On Dec. 27, Israel attacked the Gaza Strip – a small coastal enclave abutting Israel. It's the crowded home to 1.5 million Palestinians.
As of Jan. 15, more than 1,000 Palestinians have been killed in Gaza. Of them, 765 were civilians. An additional 5,100 Palestinians have been wounded.
Thirteen Israelis have been killed. Three of them were civilians. An additional 80 Israelis have been wounded.
The disparity in the number of casualties is largely the result of each side's relative military strength.
Hamas, the group exercising semi-control of Gaza, is a ragtag army of militants and terrorist dicktards. Its arsenal consists of guns and homemade rockets. If it were capable of killing more Israelis, it certainly would.
Israel, however, has one of the world's largest, most technologically abundant militaries. Its arsenal includes tanks, advanced fighter jets, precision-guided bombs and missiles, a modern navy with submarines, and nuclear weapons.
A vast majority of the Palestinian dead have been killed by so-called conventional Israeli bombs, missiles and shrapnel. Nevertheless, much attention has been paid in recent days to Palestinian victims of white phosphorous weapons.
White phosphorous, or WP, is a manmade derivative of the element phosphorous (found on the periodic table of elements between silicon and sulphur). WP is most commonly used to make phosphoric acid, a key ingredient in chemical cleansers, fertilizers, and, um, Coca-Cola. Phosphoric acid is what gives Coke its tanginess.
White phosphorous also has chemical properties making it very useful to a military. It burns very brightly, allowing illumination of battle areas at night. It also generates a lot of smoke, obscuring troop movements during the day.

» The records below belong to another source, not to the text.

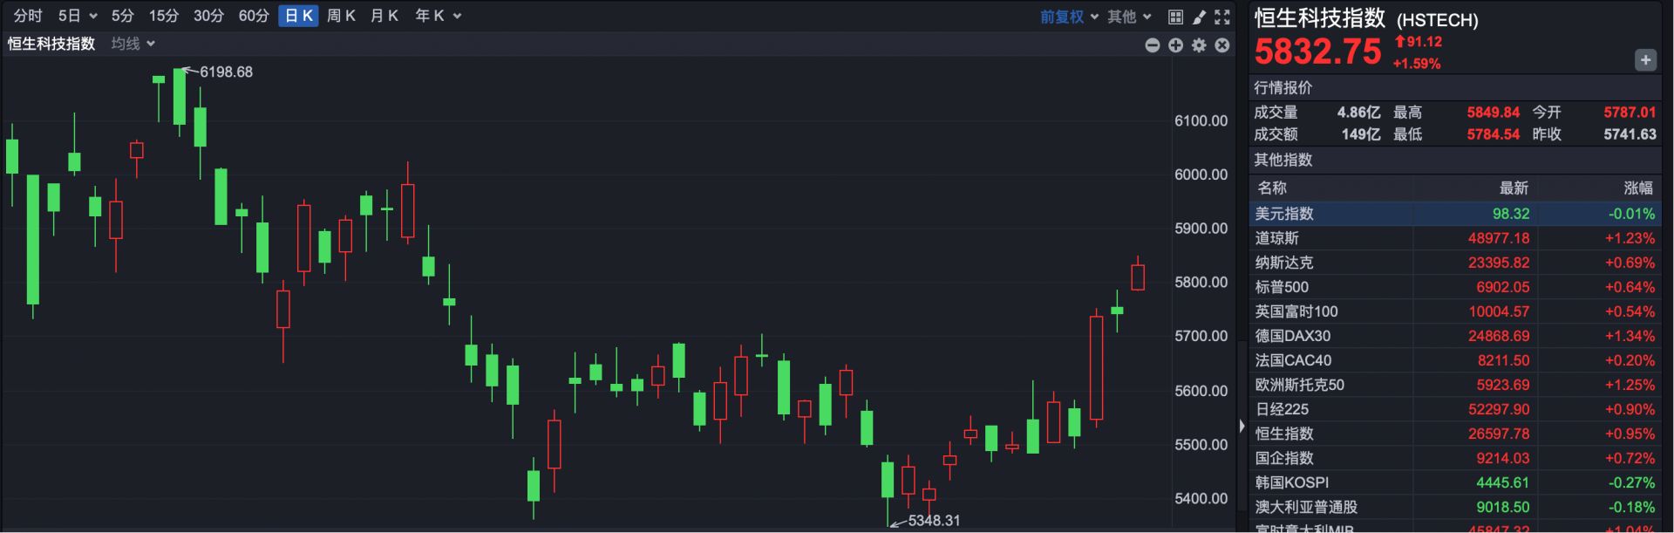Click the 6198.68 high candlestick

click(x=180, y=96)
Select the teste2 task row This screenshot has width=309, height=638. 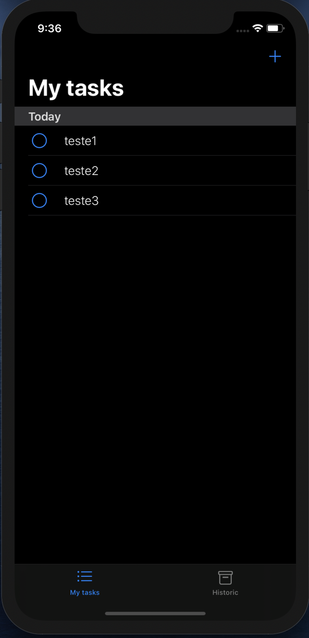click(81, 170)
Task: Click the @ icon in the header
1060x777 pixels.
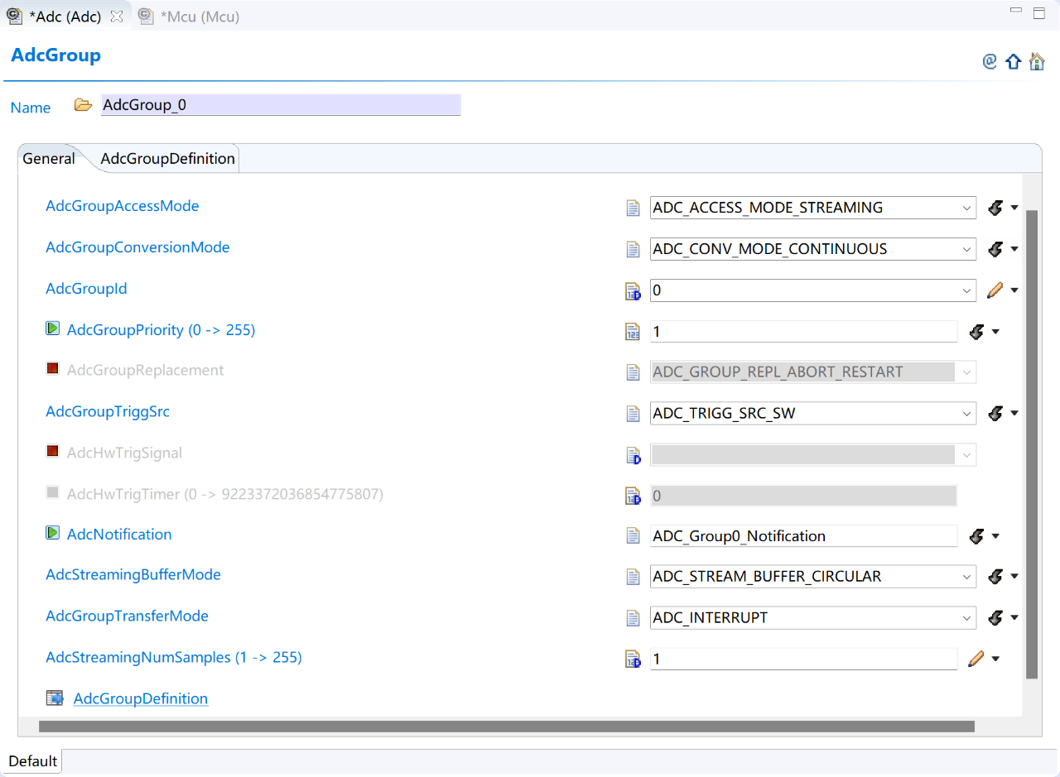Action: (x=990, y=61)
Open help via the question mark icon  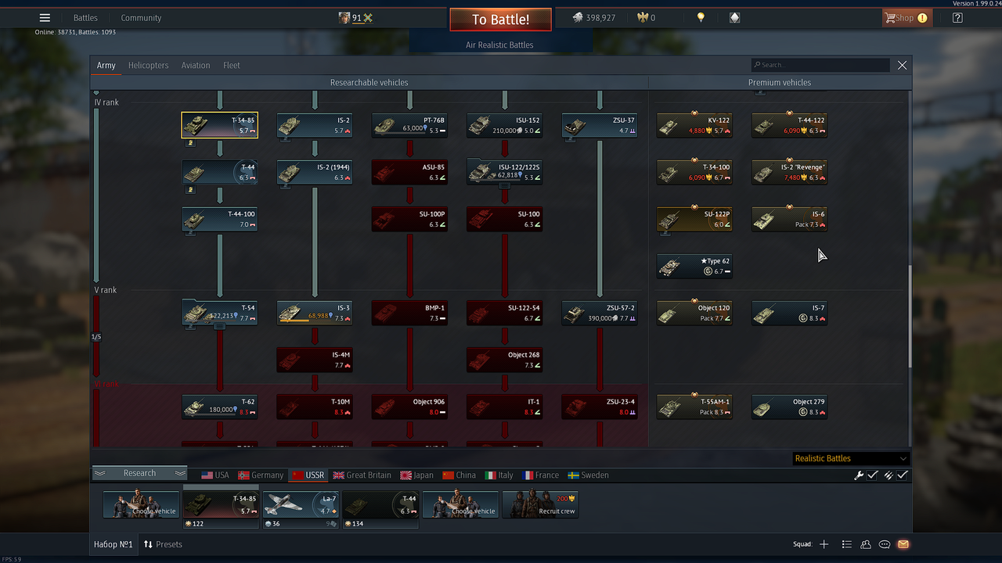(x=957, y=17)
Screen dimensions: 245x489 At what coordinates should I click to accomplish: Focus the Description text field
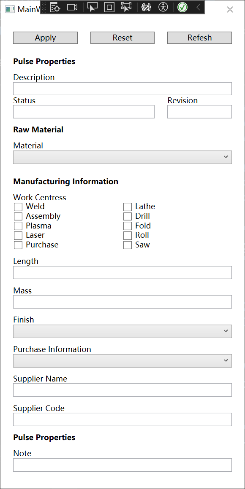123,89
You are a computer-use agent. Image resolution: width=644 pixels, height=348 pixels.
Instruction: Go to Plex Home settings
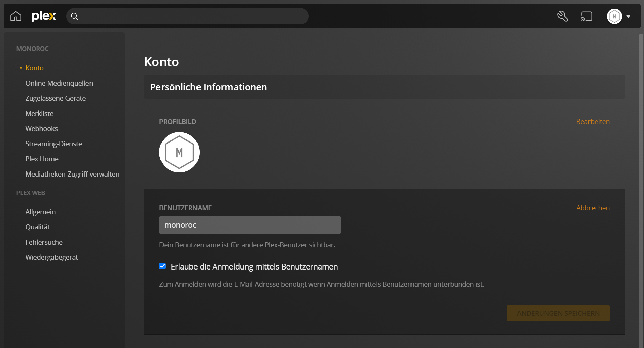(42, 159)
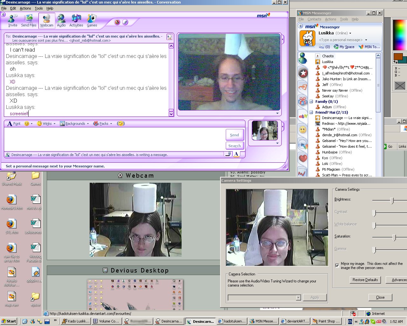Open the emoticon picker smiley

coord(27,124)
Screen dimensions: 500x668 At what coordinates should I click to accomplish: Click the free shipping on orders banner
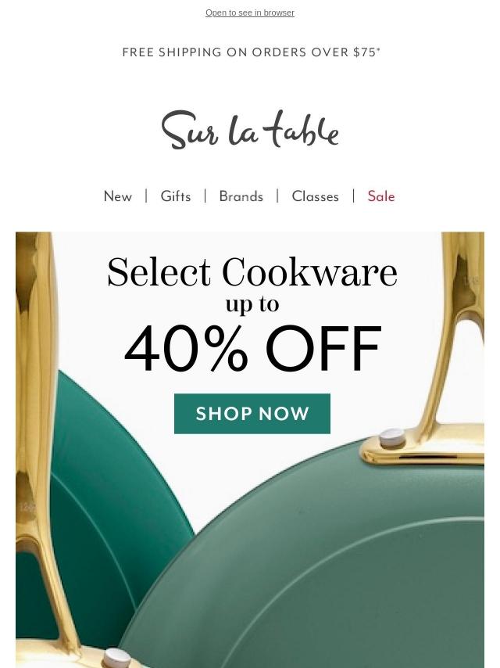coord(251,52)
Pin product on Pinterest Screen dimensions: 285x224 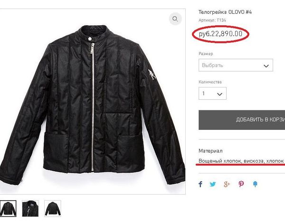pos(241,184)
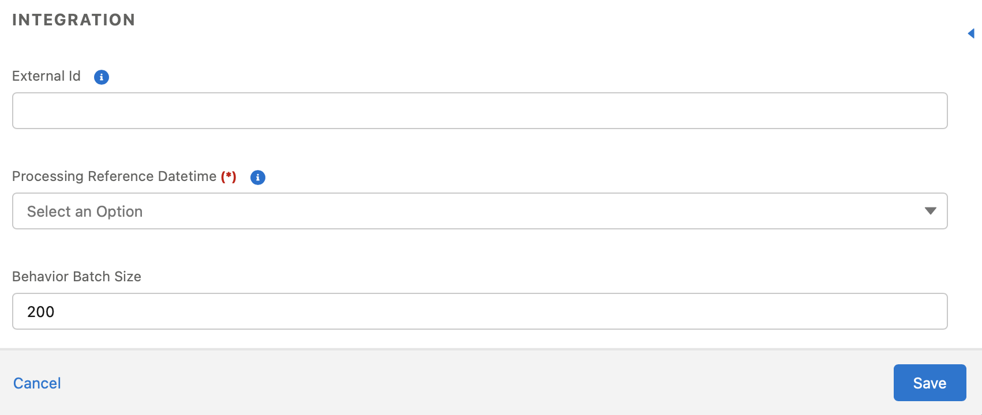This screenshot has width=982, height=415.
Task: Click into the Behavior Batch Size field
Action: (x=480, y=311)
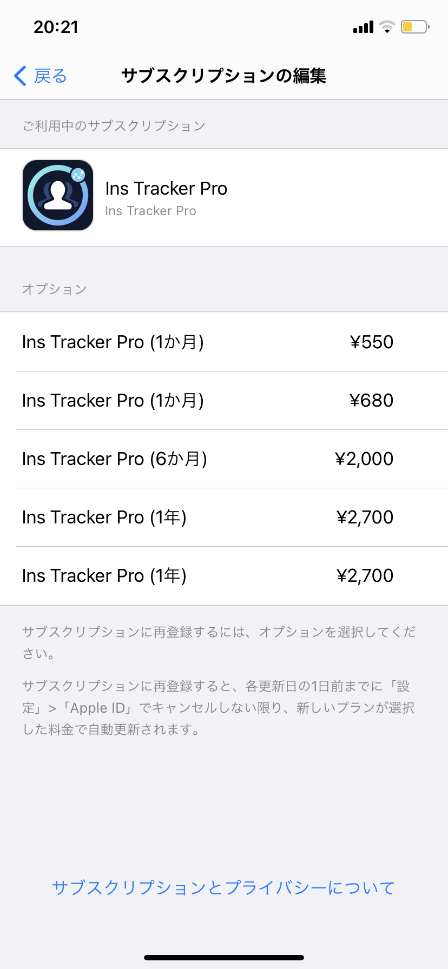Tap the 戻る back label
The image size is (448, 969).
[50, 76]
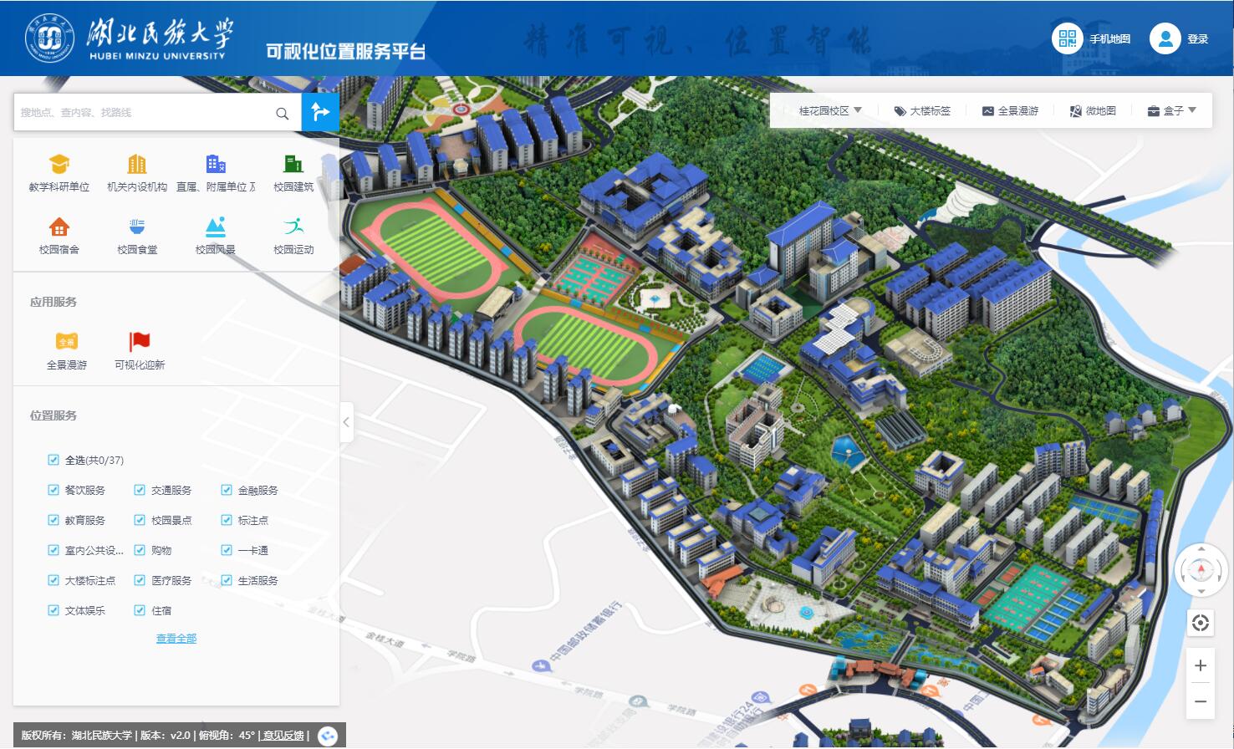Viewport: 1234px width, 749px height.
Task: Select 微地图 in the top toolbar
Action: [x=1093, y=110]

Packed in a bomb, grenade, or artillery shell, it's also a powerful incendiary. Incendiaries are weapons that set things on fire (as opposed to regular bombs, which destroy targets with explosions and flying metal).
WP incendiaries work by disbursing a cloud of white phosphorous dust. The dust ignites at 86 degrees and will not stop burning until its oxygen supply is cut off. When WP dust comes into contact with the human body (which is approximately 98.6 degrees), it burns. And burns. And burns. People killed or wounded by WP look like they've been dipped in acid.
During the first half of the 20th century, burning people alive during war was considered acceptable. You know the old saying: to make an omelette, you need to break some eggs and set a few live chickens on fire.
Believe it or not, the atomic bombing raids of Hiroshima and Nagasaki were not history's deadliest bomb attacks. On March 9, 1945, an incendiary raid on Tokyo killed 100,000 Japanese and left approximately 1 million more homeless – in a single night.
In 1980, the civilized world decided that maybe burning civilians alive during warfare was not such a good idea. That year, a new section was added to the Geneva Convention banning the use of incendiaries on or near civilians.
Israel denies that it is using WP in Gaza.
"I can tell you with certainty that white phosphorous is absolutely not being used," an Israeli military spokesman told CNN on Jan. 7.
Unfortunately, there is strong evidence to the contrary.
Human Rights Watch, the United Nations, and the conservative Times newspaper in London all claim Israel is using WP in Gaza. Human Rights Watch observers claim to have seen WP artillery exploding over Gaza City. In fact, countless published press photos depict WP-like white cloud bursts over populated parts of Gaza. The Times also reports finding spent shells from Israeli WP weapons in Gaza.
The United Nations headquarters building in Gaza was hit with white phosphorous artillery on Jan. 15, according to U.N. workers inside. Hundreds of civilians were sheltered in the building at the time. The fire could not be extinguished with regular fire extinguishers – a trait consistent with WP fires.
To see what WP weapons do to the human body, check out the Guardian's Jan. 16 video report from a hospital in Gaza. It's gruesome, but if you support the Israeli action, you should watch it and see exactly what it is you're supporting: www.tinyurl.com/8ndkv9.